**BRIEF:**
Set down the line that contains "1240x446 pixels. At" and every line after it to the end of the entries, exactly as they stand and nothing more.

Records from a dataset

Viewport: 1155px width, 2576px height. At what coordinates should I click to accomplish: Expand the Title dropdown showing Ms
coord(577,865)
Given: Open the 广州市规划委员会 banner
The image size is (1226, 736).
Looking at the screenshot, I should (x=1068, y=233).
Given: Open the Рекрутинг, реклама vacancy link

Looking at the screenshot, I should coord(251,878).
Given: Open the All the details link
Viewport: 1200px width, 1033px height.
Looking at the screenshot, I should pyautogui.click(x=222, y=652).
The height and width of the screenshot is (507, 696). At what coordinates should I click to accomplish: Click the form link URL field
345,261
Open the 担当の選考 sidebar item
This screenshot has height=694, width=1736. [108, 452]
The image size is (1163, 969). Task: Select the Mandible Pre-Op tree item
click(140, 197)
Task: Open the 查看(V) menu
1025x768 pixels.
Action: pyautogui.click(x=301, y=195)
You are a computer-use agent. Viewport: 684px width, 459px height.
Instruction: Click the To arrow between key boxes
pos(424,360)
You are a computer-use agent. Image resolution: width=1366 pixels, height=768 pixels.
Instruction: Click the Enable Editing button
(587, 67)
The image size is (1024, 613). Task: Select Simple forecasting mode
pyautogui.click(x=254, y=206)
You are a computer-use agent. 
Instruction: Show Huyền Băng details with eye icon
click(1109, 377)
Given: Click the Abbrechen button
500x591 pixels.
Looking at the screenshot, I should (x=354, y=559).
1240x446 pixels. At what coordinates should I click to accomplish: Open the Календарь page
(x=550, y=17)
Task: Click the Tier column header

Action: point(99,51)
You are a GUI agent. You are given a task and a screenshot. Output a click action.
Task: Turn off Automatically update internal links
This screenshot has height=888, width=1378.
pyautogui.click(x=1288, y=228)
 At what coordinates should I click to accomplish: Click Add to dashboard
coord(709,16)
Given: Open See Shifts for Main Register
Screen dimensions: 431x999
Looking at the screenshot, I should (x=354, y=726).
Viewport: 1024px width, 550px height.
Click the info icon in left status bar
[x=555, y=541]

**TASK OUTPUT:**
1240x446 pixels. At what coordinates should I click to accomplish: Open the Календарь page
(x=550, y=17)
Task: Click the Tier column header

Action: point(99,51)
You are a GUI agent. You are given a task and a screenshot. Output a click action.
Task: Turn off Automatically update internal links
This screenshot has height=888, width=1378.
pyautogui.click(x=1288, y=228)
 At what coordinates should I click to accomplish: Click Add to dashboard
coord(709,16)
Given: Open See Shifts for Main Register
Screen dimensions: 431x999
Looking at the screenshot, I should (x=354, y=726).
Viewport: 1024px width, 550px height.
Click the info icon in left status bar
[x=555, y=541]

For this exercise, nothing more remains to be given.